Your reply should consist only of the lines from the one with "You are a computer-use" through the end of the entries, transcribed exactly. Pictures stay out.
*** Opening Exercise input ***
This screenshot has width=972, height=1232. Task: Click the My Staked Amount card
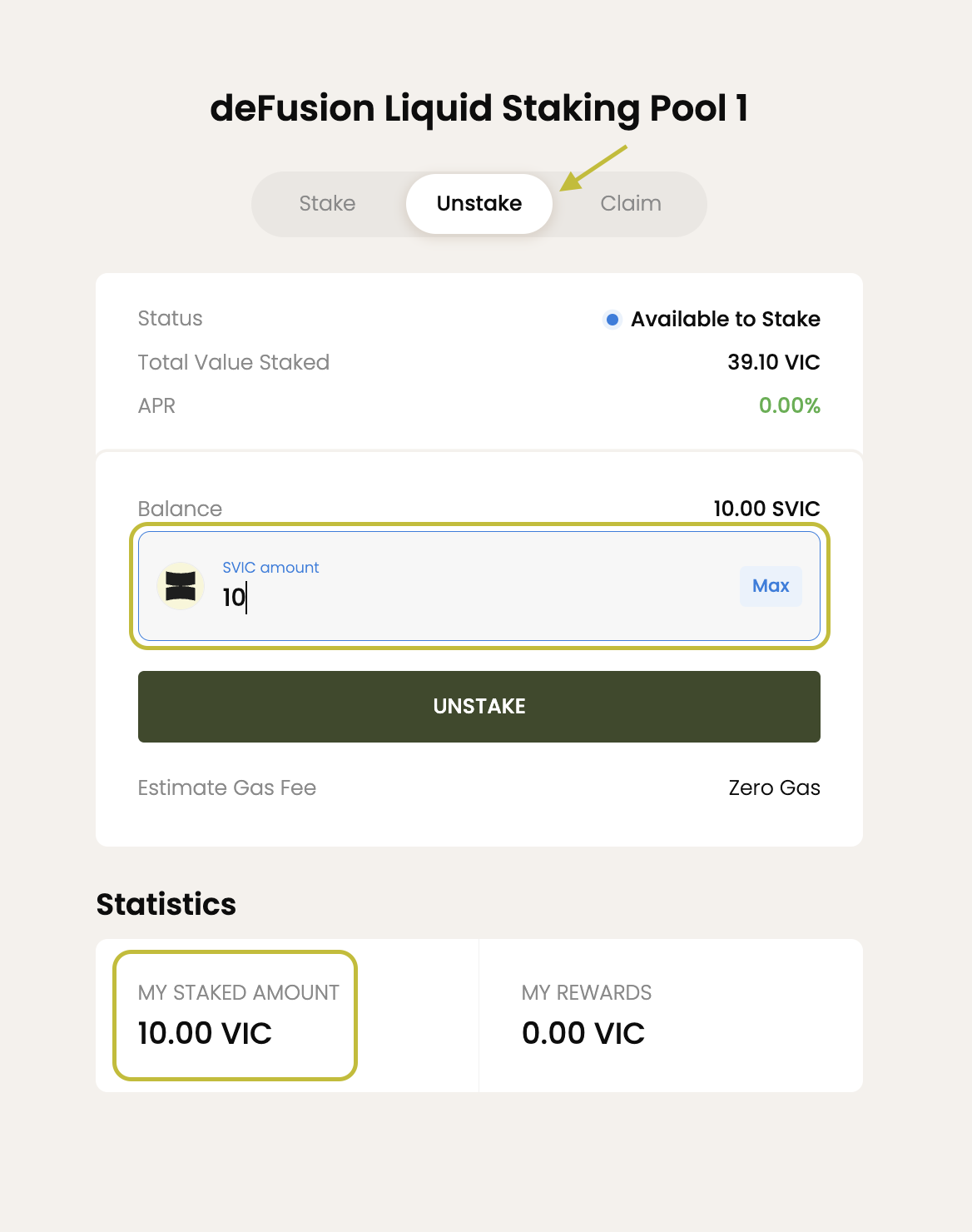[x=236, y=1016]
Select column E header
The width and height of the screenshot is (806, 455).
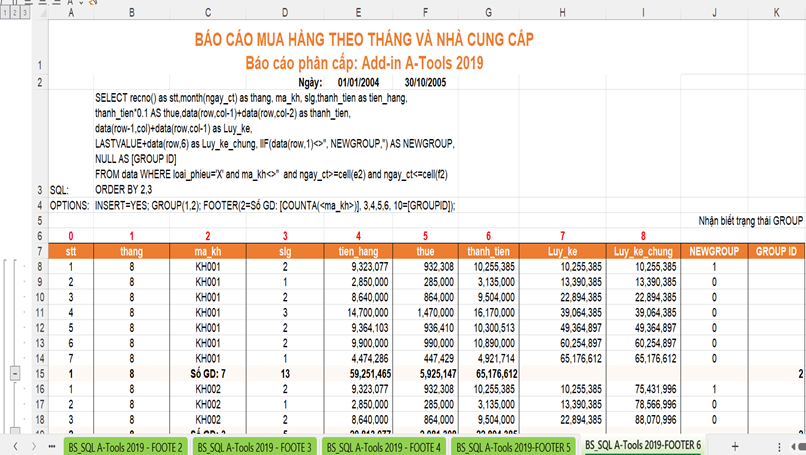[358, 13]
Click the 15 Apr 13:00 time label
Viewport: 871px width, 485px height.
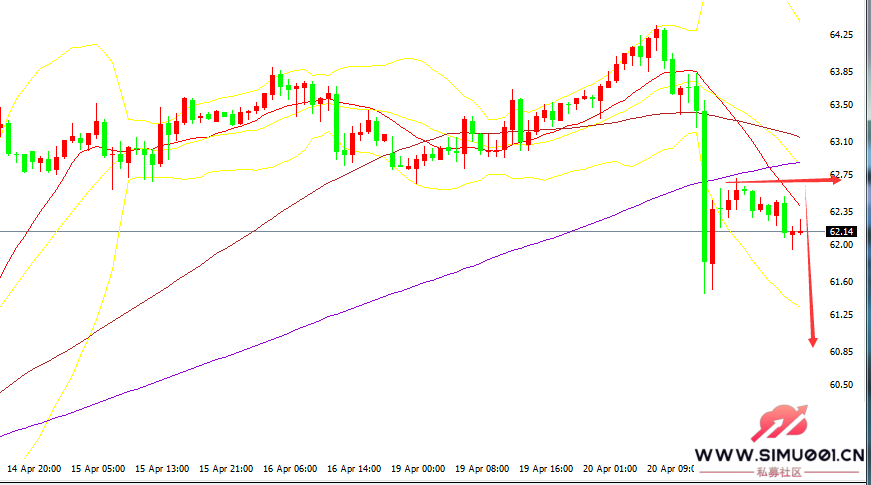point(162,468)

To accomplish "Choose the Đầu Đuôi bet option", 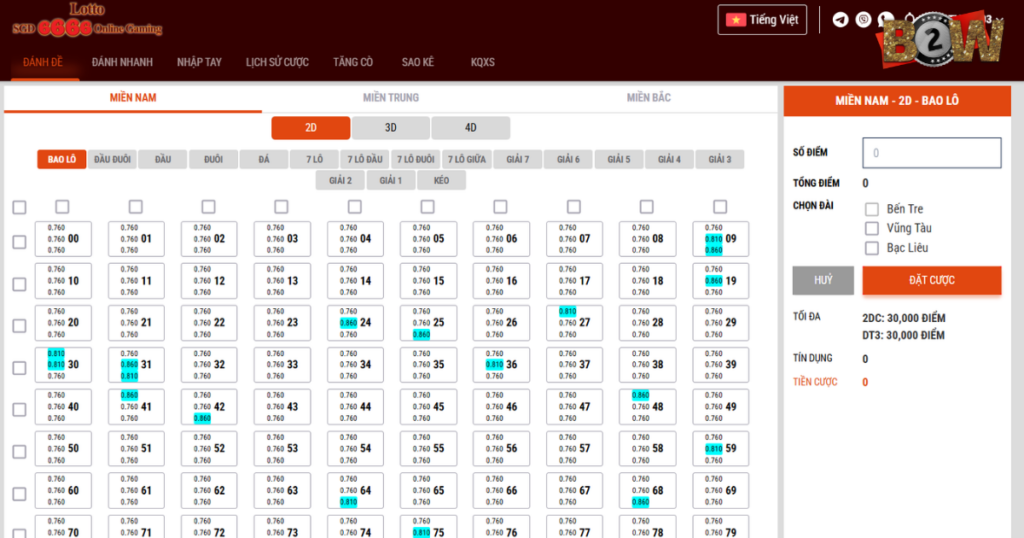I will pyautogui.click(x=112, y=160).
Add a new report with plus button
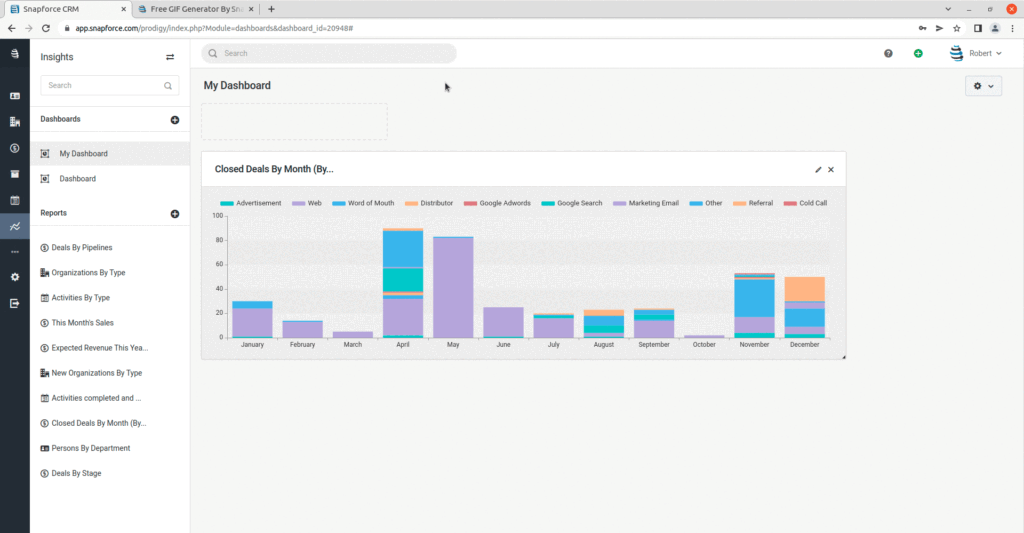1024x533 pixels. click(175, 214)
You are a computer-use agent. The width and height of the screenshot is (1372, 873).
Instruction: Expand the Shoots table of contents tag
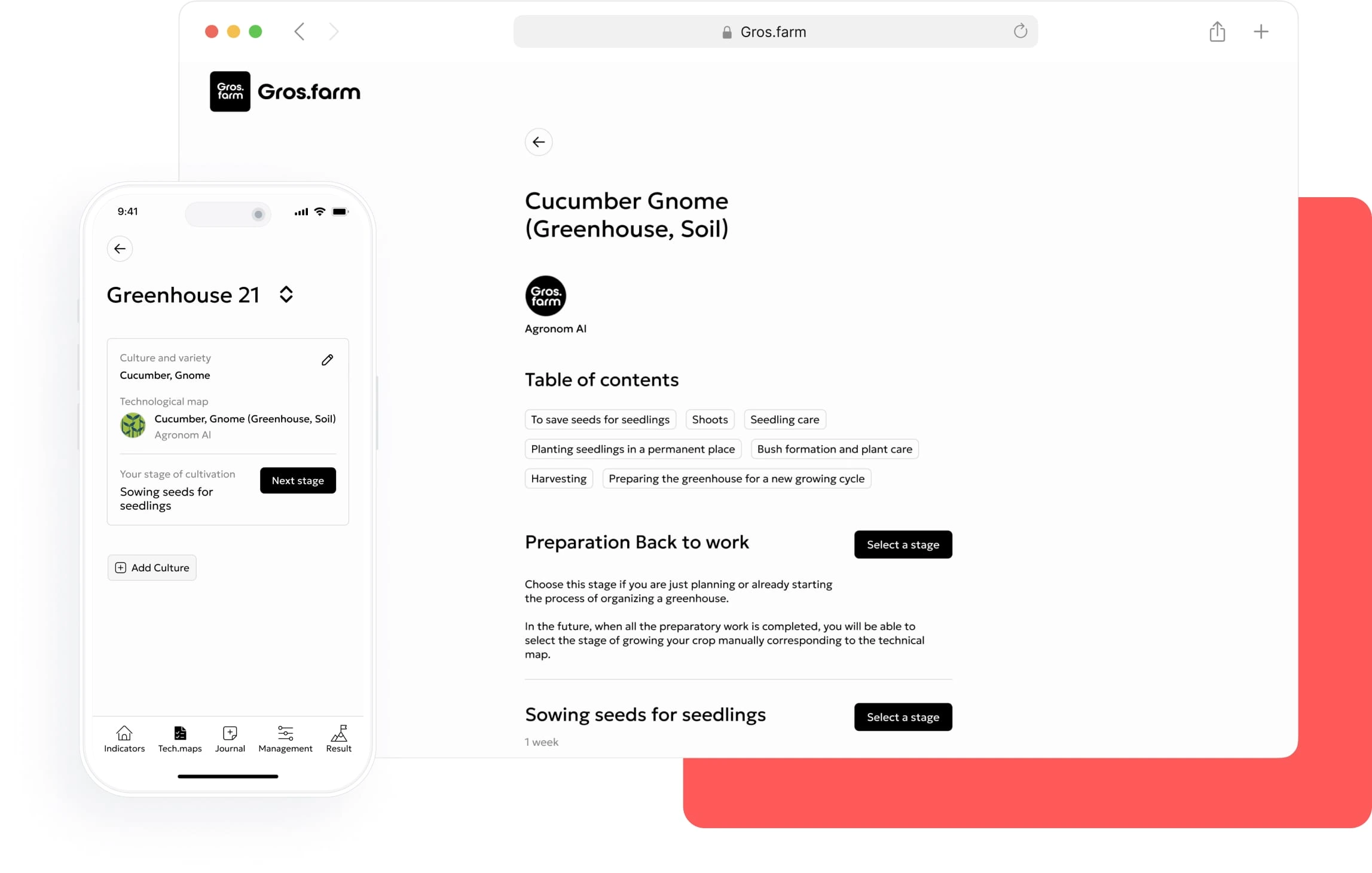[x=709, y=419]
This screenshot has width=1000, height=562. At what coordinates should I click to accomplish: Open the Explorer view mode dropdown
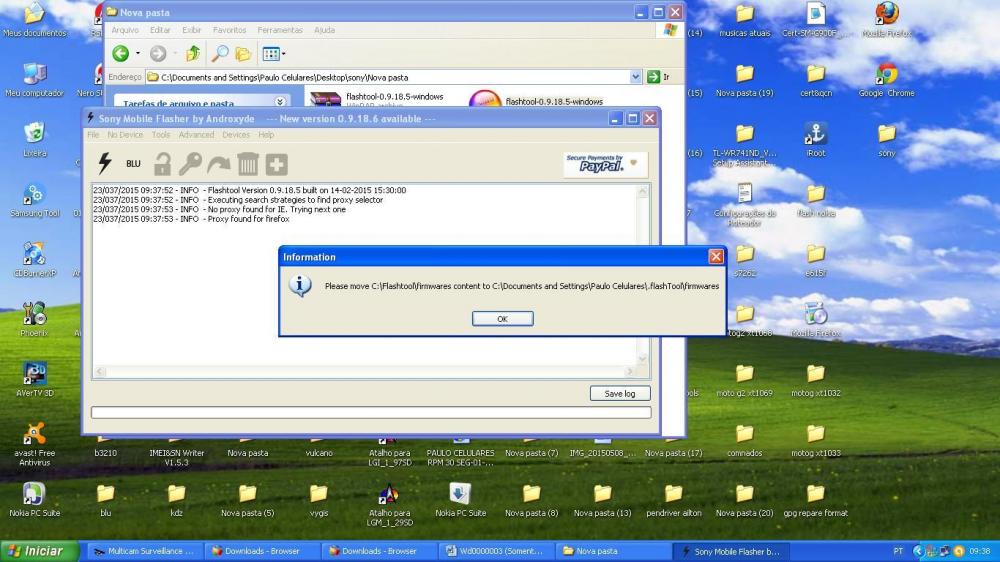pos(273,54)
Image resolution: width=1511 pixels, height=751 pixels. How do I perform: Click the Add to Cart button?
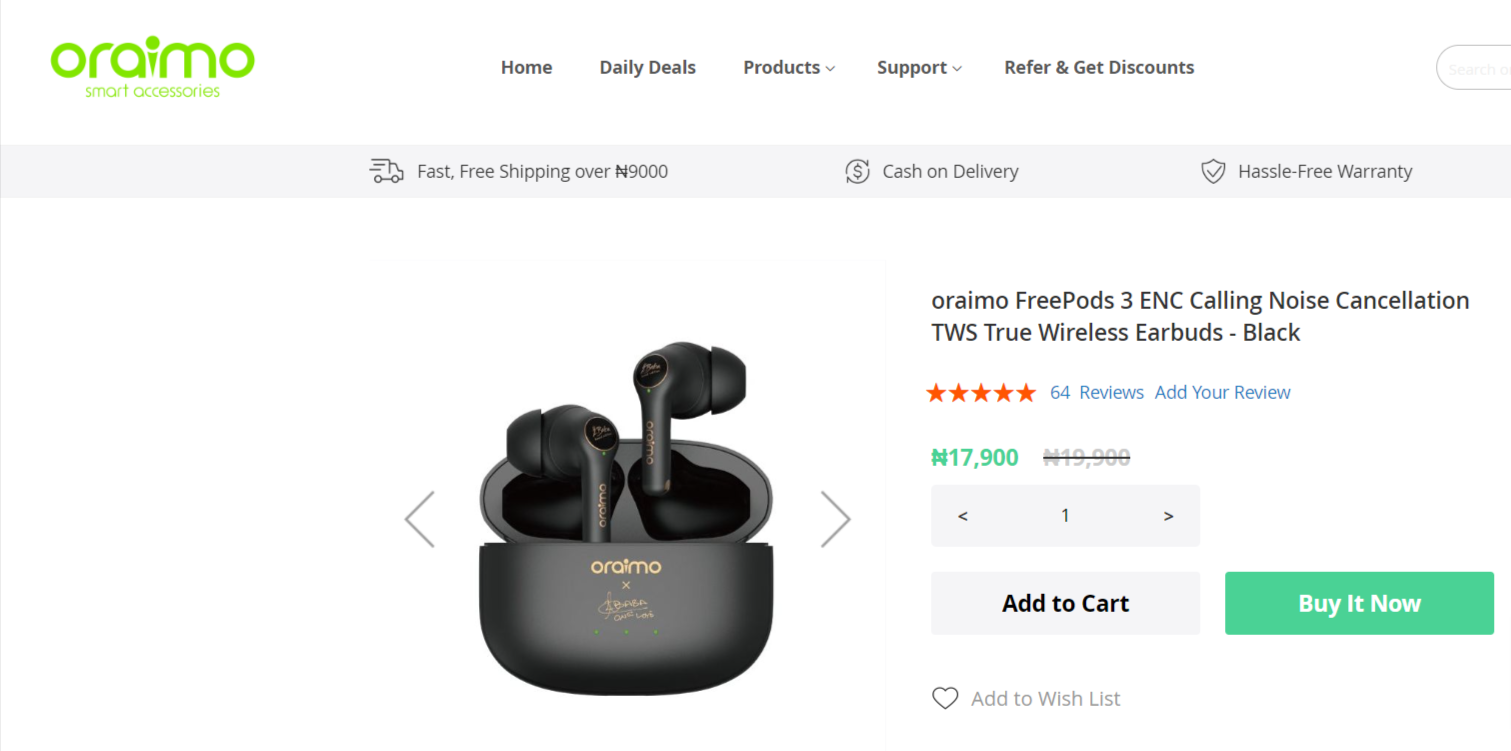click(x=1065, y=603)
*** Closing Exercise input ***
The answer:
You are a computer-use agent. The width and height of the screenshot is (1372, 873).
Instruction: Expand the Shoots table of contents tag
[x=709, y=419]
This screenshot has width=1000, height=562. At what coordinates should I click to accomplish: Open the Explorer view mode dropdown
pos(273,54)
Image resolution: width=1511 pixels, height=751 pixels. How do I perform: Click the Add to Cart button?
click(x=1065, y=603)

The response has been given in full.